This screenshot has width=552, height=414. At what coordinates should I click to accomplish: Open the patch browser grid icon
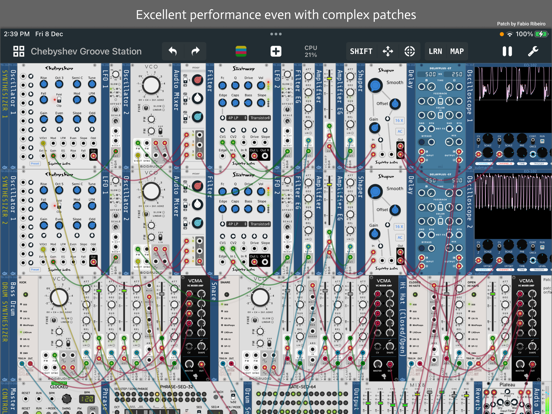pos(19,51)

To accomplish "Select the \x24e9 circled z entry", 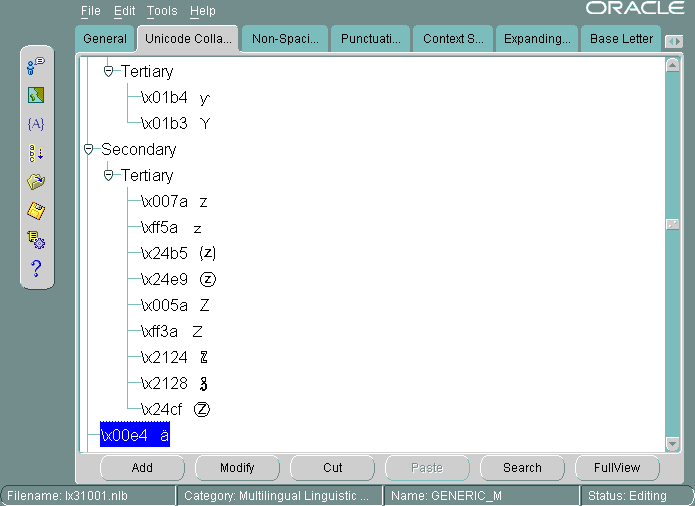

◇ ◇ ◇ ◇ ◇

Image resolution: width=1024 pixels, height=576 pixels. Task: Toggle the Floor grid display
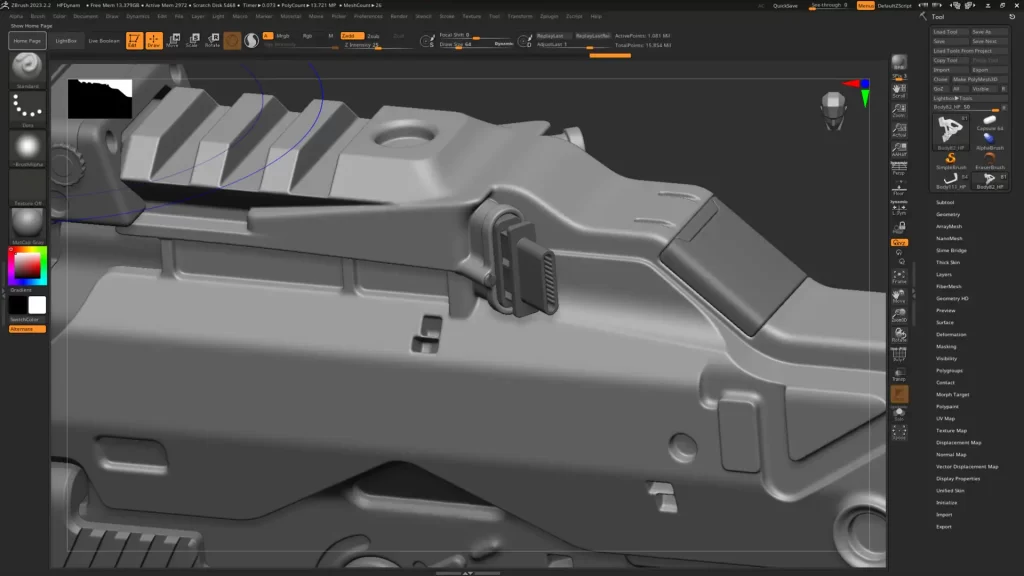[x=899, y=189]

◇ ◇ ◇ ◇ ◇

_REQUIRED ACTION_
Range to copy from the listing above: the line containing "This screenshot has" down to the line containing "the \x24e9 circled", both included. Reproduce it exactly, minus the pictures, and add nothing.

_FINISHED EXERCISE_
This screenshot has width=552, height=414. At what coordinates should I click to accomplish: Open the patch browser grid icon
pos(19,51)

To accomplish "Select the \x24e9 circled z entry", 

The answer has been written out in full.